__What you need to do__:
a) Check each statement against the hotel diary, answering yes or no and quoting the words from it that settle the matter. (i) The woman at the desk said she would try to find the writer a quiet room. (ii) The room the writer kept has a shower but no bath. (iii) In Manchester, the writer's bathroom was smaller than the bedroom.
b) Write the next part of the hotel diary, picking up after its last sentence.

__Source text__:
+-------+

Wednesday, 19 December 2007
Checking in, the lady on the desk considerately mentions that there is an Xmas party in the hotel tonight and that she will try to find me a quiet room.
Tap tap tappity tap.
I have a room on the other side of the hotel which will be quieter.....
.... it's a (yes, you guessed it)
It is at this point that I did something so uncharacteristic, so un-ENGLISH, that I worry I am in fact someone else, an Alien in Harlequin form.
I said no.
I may not even have said "no THANK YOU".
I just did a Mrs Reagan and just said "no"
I think this is why my room echos to the sounds of knocking hot water pipes. Why I have the only room number not displayed on signs and why my kettle just gave me an electric shock.
Do I care?
Do I heck.
I have a BATH, not a huge tiled room with floor rails.
True, when I brush my teeth, I virtually need to STAND in said bath, but a bath I have, nonetheless.
I'm very proud of myself.
Just a pity that the hotel has a health club, with 3 Jacuzzis, a steam room and sauna, so I don't need to use the bath.
But that's not the point.
Wednesday, 12 December 2007
Sorry Mum and Dad.
A couple of years ago, we were talking about holidays and my Mum mentioned how, sometimes, she'd suggest we all go and have a nap, so that we could stay up later that night.
She also told me why.
There are SOME things about your parents that, even if you know intellectually, you need to NOT know emotionally.
Some of my earliest memories and indeed, some of my best, are of hotel rooms in various parts of the world and I can still remember the thrill, the excitement of being given a key and running into what would be our new home for a week or two. Even the mundane - the phone between my brother's bed and mine. Hotel stationery, embossed with a pseudo-crest like some D-Lister playing on a name not his own. I never did have anyone to write to, let alone someone who'd be impressed by the Hotel (silent H) de Charcuterie. Even wardrobes were thrilling.
Nowadays, I seem to spend a huge part of my life in hotel rooms. I have woken in hotels in far-flung parts of the world and only known where I was when I turned on the TV. Oddly, I still find a slight thrill as I stand on the threshold of my new temporary home, wondering, but today the only thrill seems to come when I find that, for a change, I haven't been given a disabled room.
I don't know what it is, but I seem to constantly get a disabled room. Recently I walked in my bedroom in Manchester, to find that my bathroom was twice the size of my bedroom. I'd opened the main door and been a little surprised at how small the bedroom was but hey, it was only for a couple of nights. I then opened the bathroom door and it was like a tiled Narnia. An entire ceramic world lay on the other side of that door. A veritable wet-room, although I fail to see the benefit of being able to shower from the comfort of your wheelchair. Would you want to spend the day on a wet seat?
I don't know whether someone at the agents thinks it's funny, or whether by some mysterious electronic glitch my constant demand for a non-smoking room has been registered as something more difficult to deal with, but the fact remains, hotels the length and breadth of the country think I am fulfilling a quota for them.

+-------+

__Given material__:

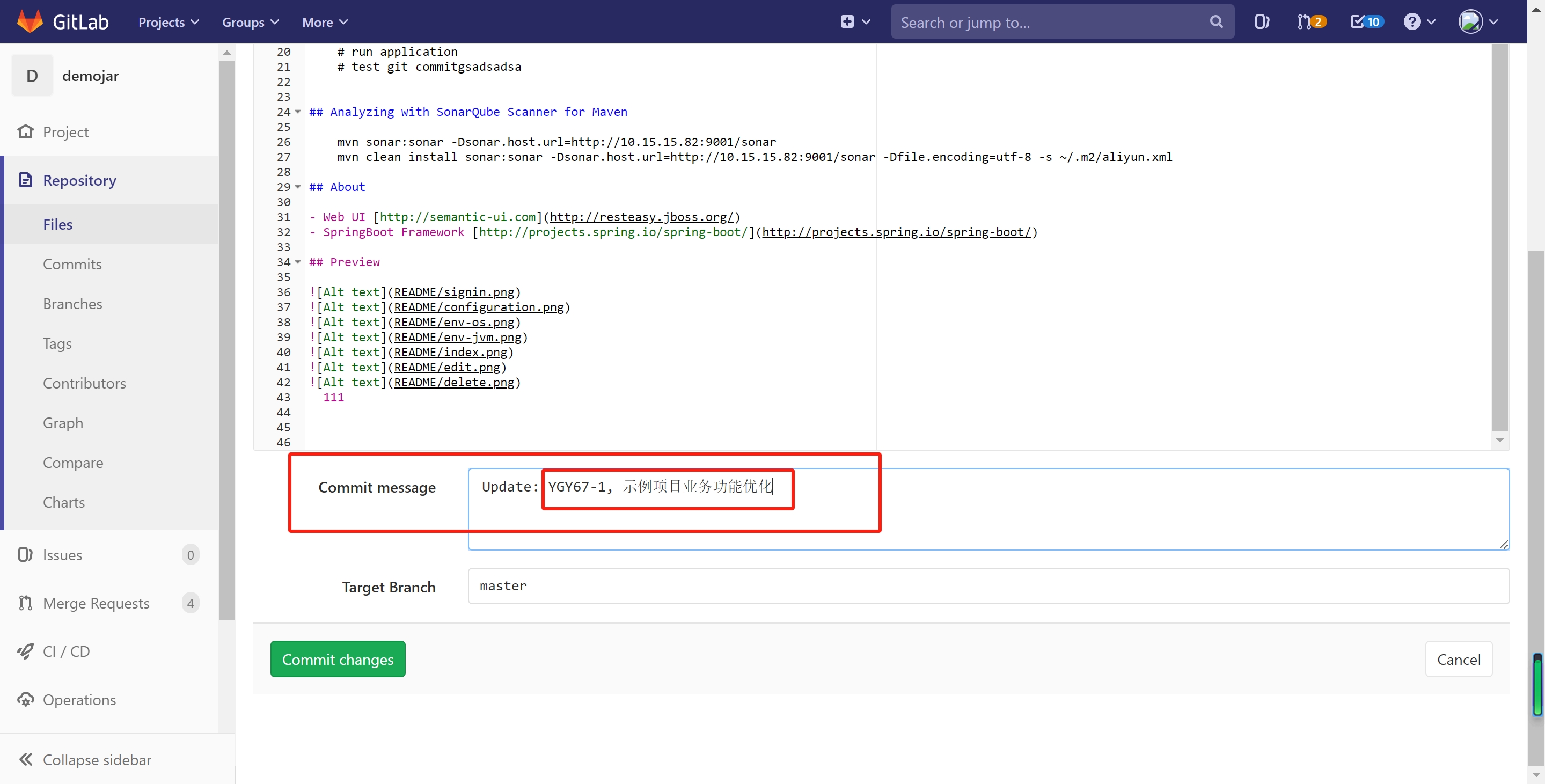This screenshot has height=784, width=1545.
Task: Open the issues icon in navbar
Action: coord(1261,21)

+-------+

__Answers for the tasks__:
a)
(i) Yes: "she will try to find me a quiet room."
(ii) No: "I have a BATH, not a huge tiled room with floor rails."
(iii) No: "my bathroom was twice the size of my bedroom."

b)
Oh, smoking rooms. We now have a ban on smoking in public places. You're not even allowed to smoke in a company vehicle, as a non-smoker may get in. So how come last month I was told all the non-smoking rooms had gone and they'd given me a smoking room?
It was disabled.
Well, the room wasn't (although the remote control for the TV was), but you know what I mean.
So, as I sit here, I wonder how I can get the thrill back? I mean, for many people, staying in a hotel is still exciting, still something new. The problem, is that so many things that were special then, are mundane in the extreme now.
When I was a child, the idea of having a phone, an actual phone, that you could make calls on or buzz your parents and ruin their sex lives, in your bedroom, was amazing. Now you can make international calls, send media files and surf the Internet on something smaller than the silver case my Dad kept his cigarettes in, when you were allowed to smoke in hotel room.... oh.
Sometimes, in the room, was Television. I proper one, with actual programs. Heck, I remember when I first encountered a remote control. What a high. Now of course, you can get streaming video on said phone in your pocket. TVs in the home are becoming the size of cinema screens from my childhood, yet all anyone wants to do is peer myopically at the palm of their hand whilst simultaneously cooing like a gaggle of maiden aunts over a new-born and congratulating each other over how 'on it' they are.
Sorry to burst your bubble guys, but being 'on it' should surely take more than the ability to be approved for an 18 month phone contract? Or maybe not. Maybe fashion ratings and credit ratings are more closely aligned than I thought? Perhaps, somewhere, there is a fashion-rating bureau.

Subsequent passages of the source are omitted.